Since a good ammount of time I'm searchin' for a book about traditional japanese sword-polishing...

recently I found the name of such a book... but I couldn't track it down anywehere I searched,... maybe it's out of print?

"STONE AND SWORD" ( by Laurent Milhau)

If anyone does know where to get it or owns one and is willing to sell, please inform me.


As well if some may know other books on that topic, I'd apreciate the Information...


It should be much more detailed than "The craft of the japanese sword", which has a chapter about polishing... but IMHO lacks some details ...


Thanks


Daniel

----------


## Keith Larman

Best of luck. That book has been out of print for a long time. And it along with the Kapp and Yoshindo book are the only ones in English that have any coverage of polishing. And fwiw, even the Milhaus book glosses over *huge* amounts of information. I've yet to see a book in English or Japanese that could possibly cover the depth and breadth of polishing swords. The longer I do it the more I realize the subtlety of the craft, the shaping, the issues, etc.

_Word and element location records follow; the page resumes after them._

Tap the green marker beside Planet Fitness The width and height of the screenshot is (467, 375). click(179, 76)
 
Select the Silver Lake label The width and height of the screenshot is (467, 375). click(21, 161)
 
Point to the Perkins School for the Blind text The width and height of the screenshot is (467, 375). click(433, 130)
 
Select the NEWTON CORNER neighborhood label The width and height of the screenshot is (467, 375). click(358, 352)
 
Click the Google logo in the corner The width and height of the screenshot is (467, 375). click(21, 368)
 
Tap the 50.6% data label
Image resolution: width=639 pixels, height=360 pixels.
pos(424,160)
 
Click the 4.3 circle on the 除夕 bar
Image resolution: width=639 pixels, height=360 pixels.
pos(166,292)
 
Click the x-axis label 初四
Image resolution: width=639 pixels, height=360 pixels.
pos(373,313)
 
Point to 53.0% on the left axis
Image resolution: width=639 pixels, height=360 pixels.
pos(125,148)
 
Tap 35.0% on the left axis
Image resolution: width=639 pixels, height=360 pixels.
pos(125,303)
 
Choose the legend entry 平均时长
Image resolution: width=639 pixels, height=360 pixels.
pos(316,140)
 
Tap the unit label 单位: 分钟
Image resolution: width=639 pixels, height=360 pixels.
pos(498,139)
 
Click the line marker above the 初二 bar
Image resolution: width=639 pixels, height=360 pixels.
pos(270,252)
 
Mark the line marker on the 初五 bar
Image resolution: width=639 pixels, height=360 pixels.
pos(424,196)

And that's before we even start talking about the issues involved with polishing particular blades of a particular style. 

Anyway, neither book is intended to teach polishing.

----------


## Daniel Gentile

Keith,


thanks for the fast reply  :Smilie: 

well, I guess you saved me from further spending my time on searching the book...

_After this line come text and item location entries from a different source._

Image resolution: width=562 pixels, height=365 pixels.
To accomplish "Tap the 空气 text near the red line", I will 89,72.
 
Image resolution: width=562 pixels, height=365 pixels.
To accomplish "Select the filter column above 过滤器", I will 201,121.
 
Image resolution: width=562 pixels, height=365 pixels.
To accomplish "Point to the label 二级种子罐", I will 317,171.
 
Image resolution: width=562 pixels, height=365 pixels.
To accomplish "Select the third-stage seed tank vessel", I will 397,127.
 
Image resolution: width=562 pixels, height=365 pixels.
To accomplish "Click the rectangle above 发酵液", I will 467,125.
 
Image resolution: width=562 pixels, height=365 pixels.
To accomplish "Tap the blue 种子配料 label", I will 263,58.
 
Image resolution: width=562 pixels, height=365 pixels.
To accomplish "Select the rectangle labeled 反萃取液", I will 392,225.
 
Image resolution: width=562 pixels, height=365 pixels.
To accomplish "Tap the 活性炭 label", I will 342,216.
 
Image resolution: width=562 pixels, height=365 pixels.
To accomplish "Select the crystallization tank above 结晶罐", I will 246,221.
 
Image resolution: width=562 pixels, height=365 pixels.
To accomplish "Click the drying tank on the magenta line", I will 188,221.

But maybe I shortly have to explain what I want to do...

I forge the blades, and that's my main intention.
Polishing takes, IMHO, at least the same ammount of years if not much longer to master...
But I want to be able to achive a more traditional look on my blades, to bring out the subtle details as the hamon, hada,... 
And I want to use stones rather than my sandingpaper (it works, but well, it's not what I want).
Another thing is that I have not much knowledge, yet, about trad. polishing methodes... I've seen many traditionally polished blades (ancient and new ones) so I know what they should look like but not really how to do.

The main questions which have held me from "just starting" are the following ones:

- What stone do I absolutly need, as a minimum
- where to get the "fingerstones" without having to buy a whole Stone and break it appart (expensive as far as I know)
- where to find HADORI-stones?

I want to get a polish with a "slight mirror", and use hadori to give the hamon some "extra apereance"


Thanks


Daniel

----------